#### [EXERCISE DIRECTIONS]
Give again, word for word, the line holding "Instruction: Switch to the 预热期降雨 tab" and every line after it through the end of the data below. Omit pictures.
** PROVIDED RECORDS follows **
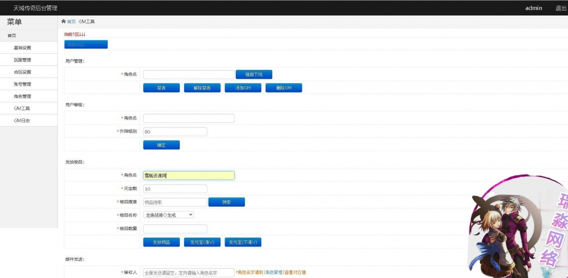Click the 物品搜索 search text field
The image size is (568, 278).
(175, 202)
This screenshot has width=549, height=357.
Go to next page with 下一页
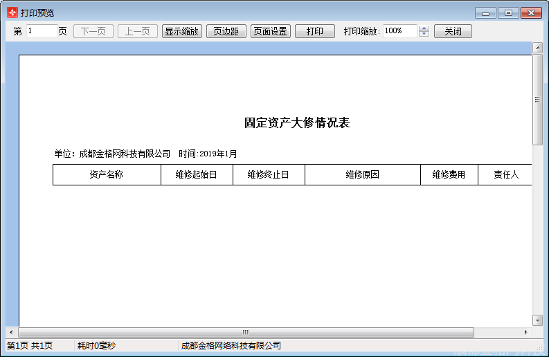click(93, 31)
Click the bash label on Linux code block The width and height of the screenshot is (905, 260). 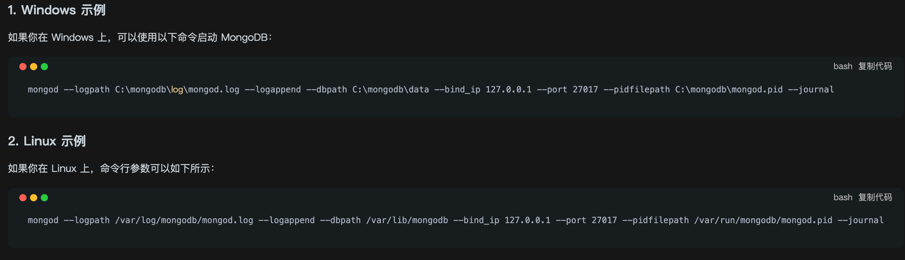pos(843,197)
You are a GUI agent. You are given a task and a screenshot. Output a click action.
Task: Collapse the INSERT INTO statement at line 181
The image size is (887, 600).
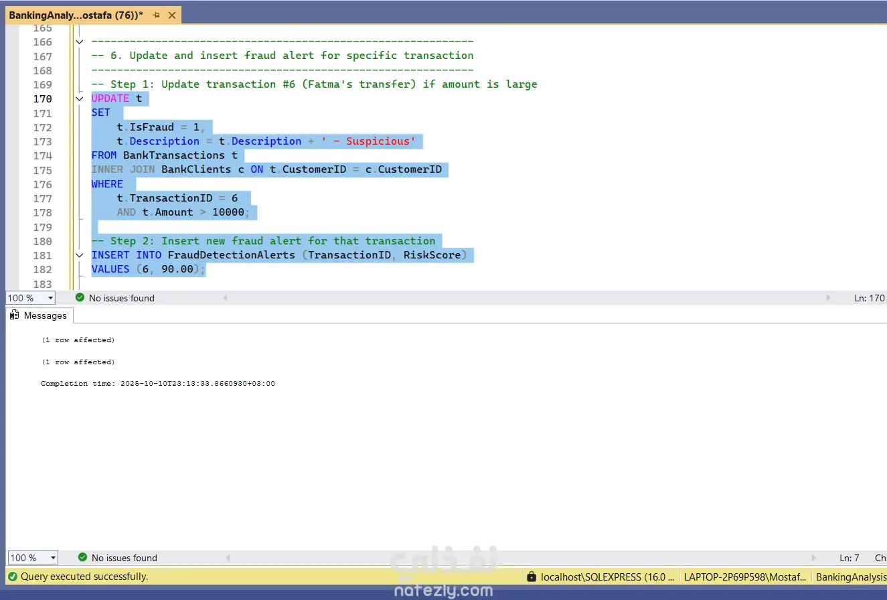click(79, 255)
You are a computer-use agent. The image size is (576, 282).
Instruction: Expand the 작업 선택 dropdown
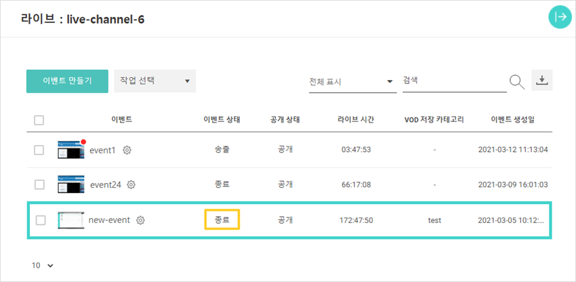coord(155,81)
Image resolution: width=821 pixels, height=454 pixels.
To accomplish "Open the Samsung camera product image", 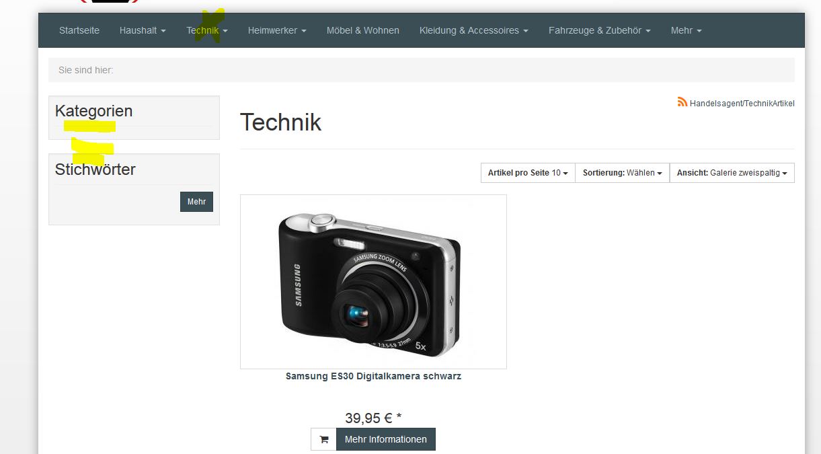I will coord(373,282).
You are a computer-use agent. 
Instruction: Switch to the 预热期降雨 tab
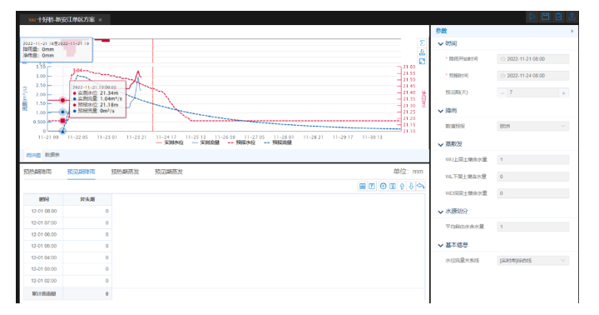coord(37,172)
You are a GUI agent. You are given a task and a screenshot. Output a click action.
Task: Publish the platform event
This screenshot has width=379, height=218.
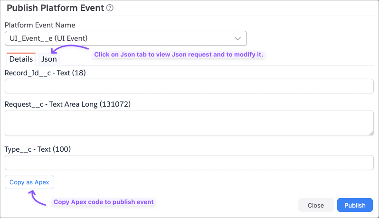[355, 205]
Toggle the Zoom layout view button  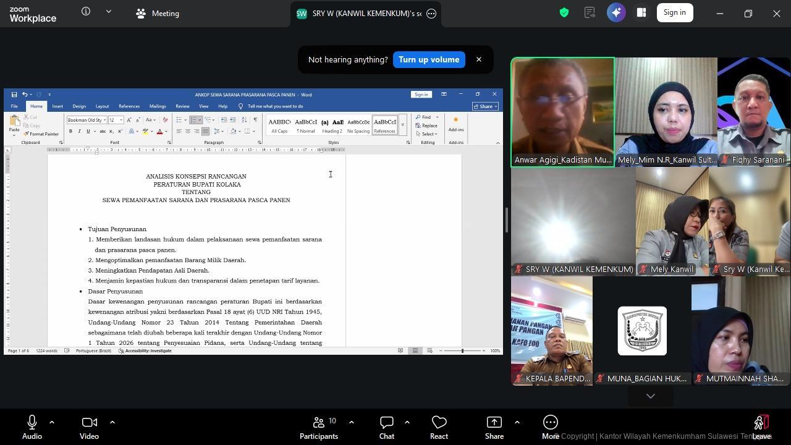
** End of PROVIDED RECORDS **
#### [EXPECTED OUTPUT]
Instruction: Switch to the 预热期降雨 tab
coord(37,172)
You are a GUI agent. You are given a task and a screenshot. Output a click action.
Task: Publish the platform event
This screenshot has width=379, height=218.
[355, 205]
Toggle the Zoom layout view button  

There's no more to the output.